England in the Super Sixes

England resume their Women’s World Cup defence tonight/tomorrow morning when they play Australia the first of three matches in the Super Six stage. The top two teams in the Super Sixes go through to the final and England start out fourth on points/net run rate carried forward after Sri Lanka’s upset of India knocked the latter out. It’ll be a bit of an uphill task, therefore; England have very little room for error now.

England will play Australia, New Zealand and South Africa in this round; Australia are very much the form team and are the only one of the six in the second round to have carried forward maximum points. New Zealand also looked very strong in the group stage until losing to Australia, so the only match in which England will be comfortable favourites will likely be the second one against South Africa. This presents an obvious problem for England, but there is also the subtler problem that the West Indies and Sri Lanka, whilst certainly deserving of their spot in the second round, are going to be underdogs against Australia and New Zealand. (Though given that Sri Lanka have now won twice against heavily-favoured opposition they cannot be counted out.) Because England start out fourth, they will need to actually better the results of Australia and New Zealand. The upshot is that unless England get some help from one of the other Group A teams, they may have to win all three of their Super Six matches.

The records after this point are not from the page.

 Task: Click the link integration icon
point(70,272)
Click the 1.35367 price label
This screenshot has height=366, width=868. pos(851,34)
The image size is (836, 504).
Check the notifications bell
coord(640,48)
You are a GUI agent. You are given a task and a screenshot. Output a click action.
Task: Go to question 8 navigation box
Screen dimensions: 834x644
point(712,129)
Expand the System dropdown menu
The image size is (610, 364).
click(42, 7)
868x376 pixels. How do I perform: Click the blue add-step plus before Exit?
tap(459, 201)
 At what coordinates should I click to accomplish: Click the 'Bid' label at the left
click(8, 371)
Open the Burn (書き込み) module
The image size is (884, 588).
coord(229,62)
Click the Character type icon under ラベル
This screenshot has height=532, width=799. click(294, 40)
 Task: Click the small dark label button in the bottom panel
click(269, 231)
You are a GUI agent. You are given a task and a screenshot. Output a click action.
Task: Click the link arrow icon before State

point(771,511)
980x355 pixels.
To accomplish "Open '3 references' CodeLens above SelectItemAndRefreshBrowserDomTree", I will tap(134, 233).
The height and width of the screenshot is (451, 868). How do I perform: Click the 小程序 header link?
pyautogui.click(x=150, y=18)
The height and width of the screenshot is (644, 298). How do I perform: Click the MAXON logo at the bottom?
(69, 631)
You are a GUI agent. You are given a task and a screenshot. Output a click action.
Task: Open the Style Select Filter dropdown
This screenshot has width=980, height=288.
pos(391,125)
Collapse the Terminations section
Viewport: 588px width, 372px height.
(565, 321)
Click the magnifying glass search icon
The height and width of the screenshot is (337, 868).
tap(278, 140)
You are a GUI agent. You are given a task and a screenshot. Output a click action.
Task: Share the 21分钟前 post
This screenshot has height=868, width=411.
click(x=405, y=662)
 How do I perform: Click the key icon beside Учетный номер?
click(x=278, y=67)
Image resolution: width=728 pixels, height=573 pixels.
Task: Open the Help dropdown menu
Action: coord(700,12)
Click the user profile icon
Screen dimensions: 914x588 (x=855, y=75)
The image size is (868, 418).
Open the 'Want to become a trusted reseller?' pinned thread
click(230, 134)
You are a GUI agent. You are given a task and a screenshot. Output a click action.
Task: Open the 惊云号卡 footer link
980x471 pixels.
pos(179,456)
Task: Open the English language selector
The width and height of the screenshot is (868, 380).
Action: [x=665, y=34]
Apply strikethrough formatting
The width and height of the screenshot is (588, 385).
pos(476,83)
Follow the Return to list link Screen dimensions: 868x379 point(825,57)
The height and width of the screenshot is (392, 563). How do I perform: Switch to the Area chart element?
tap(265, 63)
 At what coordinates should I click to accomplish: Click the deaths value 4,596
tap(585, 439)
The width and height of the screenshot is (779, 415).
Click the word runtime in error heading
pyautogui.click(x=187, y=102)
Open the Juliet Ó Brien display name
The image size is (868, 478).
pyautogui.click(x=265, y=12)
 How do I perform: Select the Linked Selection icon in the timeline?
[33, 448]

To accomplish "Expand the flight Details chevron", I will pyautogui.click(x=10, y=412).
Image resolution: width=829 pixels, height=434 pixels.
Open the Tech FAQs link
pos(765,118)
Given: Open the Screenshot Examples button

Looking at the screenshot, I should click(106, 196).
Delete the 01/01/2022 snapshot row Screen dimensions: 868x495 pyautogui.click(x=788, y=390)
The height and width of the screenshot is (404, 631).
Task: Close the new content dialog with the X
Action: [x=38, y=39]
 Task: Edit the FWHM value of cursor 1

England looked sharp after their loss in the opening match and knocked off India and the West Indies without a great deal of difficulty, but there is still room for improvement and with Australia in ominous looking form they probably have to improve. Most notable even in their wins in Group A was how England seemed to let up with the ball during the middle overs. This is not uncommon in ODIs, of course, but after getting well on top of both India and the West Indies it was a bit troubling to see them start to let those teams back into the game. Especially in the win over India, the final margin was much closer than it ought to have been. If England manage to take early wickets against Australia they will need to be more aggressive; Australia bat deep enough that they can recover lost ground if they are given the chance. England also have the fitness of Katherine Brunt about which to worry. She came off in the middle of an over after turning her ankle against the West Indies. There’s been no news that I’ve seen concerning how well she has come back from that, but if she is not fit it will be a massive blow for England.

England may have a slight advantage with the match being played in Mumbai; they have already played two matches at the Brabourne Stadium and Australia have to fly over from Cuttack, where the conditions were rather different. The toss will likely be a big factor as well. The conditions in Mumbai have really favoured the bowlers in the early morning before flattening out in the afternoon and in each of England’s three matches the side batting first have got off to a poor start. It’s possible that this might have even been the difference between a win and a loss for England in the opening match. It is another early start against Australia and it is probably too much to hope that Australian captain Jodie Fields will make the same mistake that her West Indian counterpart did in batting first if she wins the toss, so England will very much be hoping for better luck after Charlotte Edwards lost all three tosses in the group stage.

The match against Australia is not quite a must-win affair for England, but to lose would end any realistic hopes of topping the group and throw them into a very open battle for the second spot where net run rate would likely come into play. The early loss against Sri Lanka may yet prove very costly.